On the 25 July 2001, the UK Foreign and Commonwealth Office (FCO)
hosted a workshop to discuss working practices in cocoa production
in West Africa. This meeting follows the press coverage of the
trafficking of 43 children on the Etireno ship to Gabon
in April this year and the commitment by the former FCO Minister,
Brian Wilson, to establish a task force to look into the problem.
The workshop was attended by representatives from the Governments
of Côte d'Ivoire and other producing countries, international
organisations, trade bodies, trades unions, manufacturers, retailers
and NGOs, including Anti-Slavery.
The meeting heard presentations on the cocoa industry and its
methods of working, labour structures in the region's cocoa production
and the information available on trafficking within West Africa.

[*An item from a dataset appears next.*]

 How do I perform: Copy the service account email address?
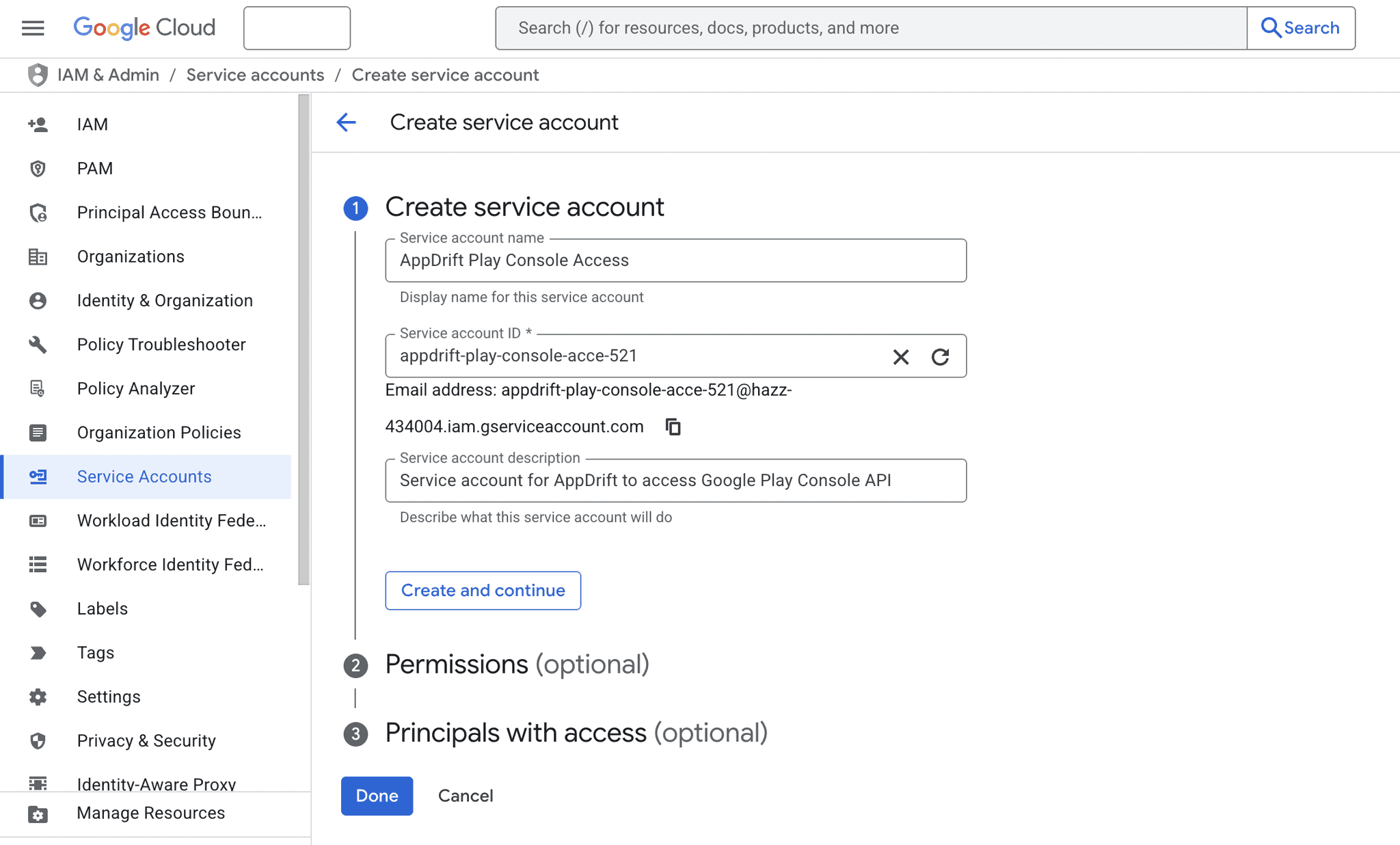[673, 427]
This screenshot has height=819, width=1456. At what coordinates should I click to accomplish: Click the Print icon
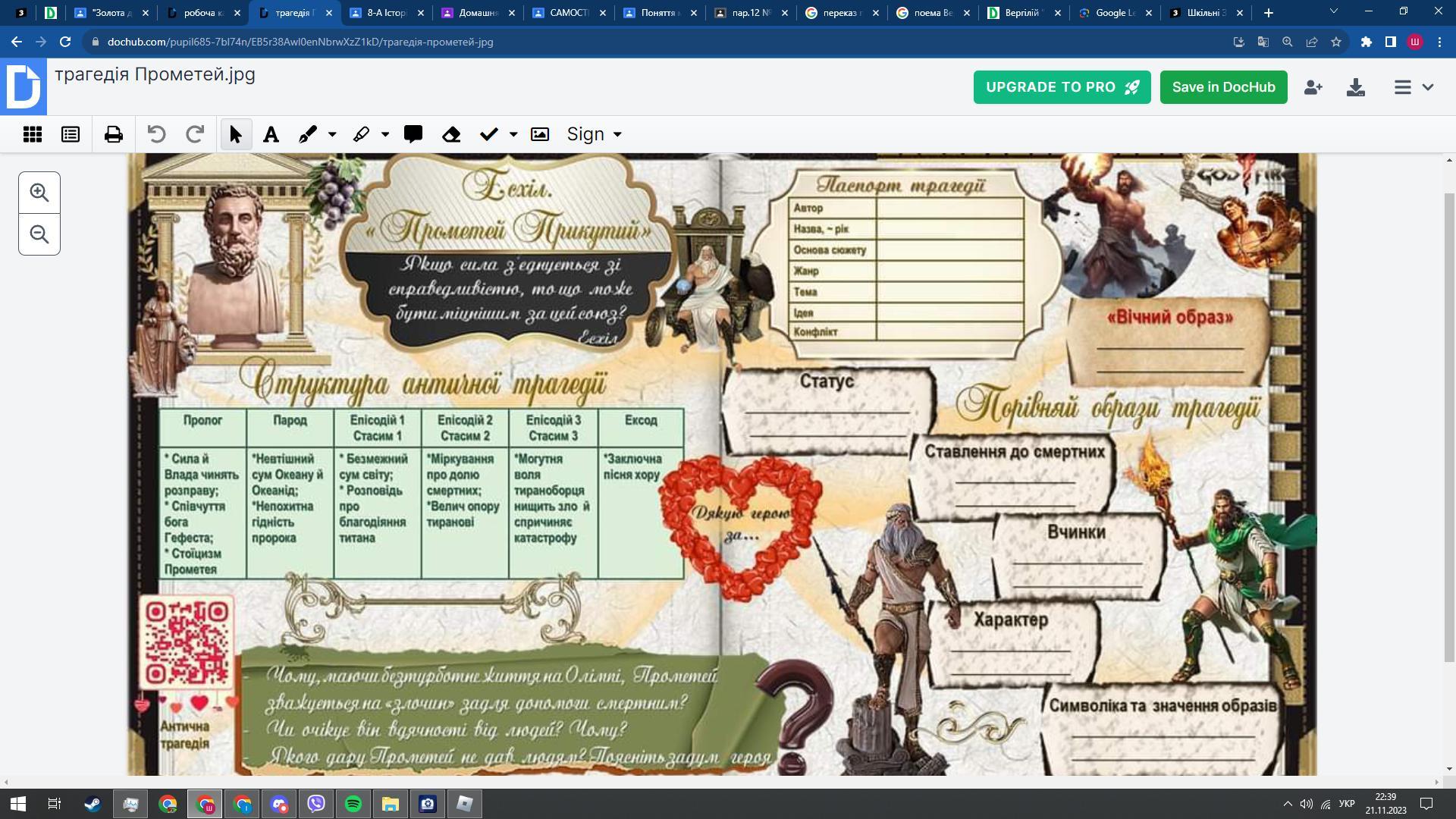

At the end of the meeting the participants agreed to support
a survey involving the US Agency for International Development
and being carried out by the International Institute for Tropical
Agriculture. The survey, part of a larger tropical tree crops
programme, will study working conditions on thousands of farms
and report on the scale and nature of child and forced labour
practices, and the ILO will provide technical support to this
part of the survey. Work on this and a supplementary US Department
of Labor survey will begin in September.
The meeting also agreed to establish a Taskforce representing
all sectors present at the workshop to consider other measures
that could be taken by the governments and the industry to prevent
and eradicate child and forced labour in the cocoa sector. Participants
at the workshop will also attend a regional conference to be hosted
by the government of the Cote d'Ivoire in September 2001 to discuss
how to implement further measures to tackle these problems.
Anti-Slavery welcomes the proposed surveys as it believes that
much more detailed information on the working practices in the
industry is required to inform decisions on how to effectively
tackle this problem. However, it is essential that the survey
seeks information from local organisations in both sending and
receiving countries on current trafficking practices and on which
areas need to be investigated.
Any proposed solutions will need to take into account the opinions
and best interests of any children and adults who may be affected
and should also consider the impact any changes in the cocoa industry
may have on the use of child labour, forced labour and trafficking
in other sectors in the region. Consideration must also be given
to the need to alleviate the impact of rapid fluctuations in cocoa
prices on the small farmers involved in the industry.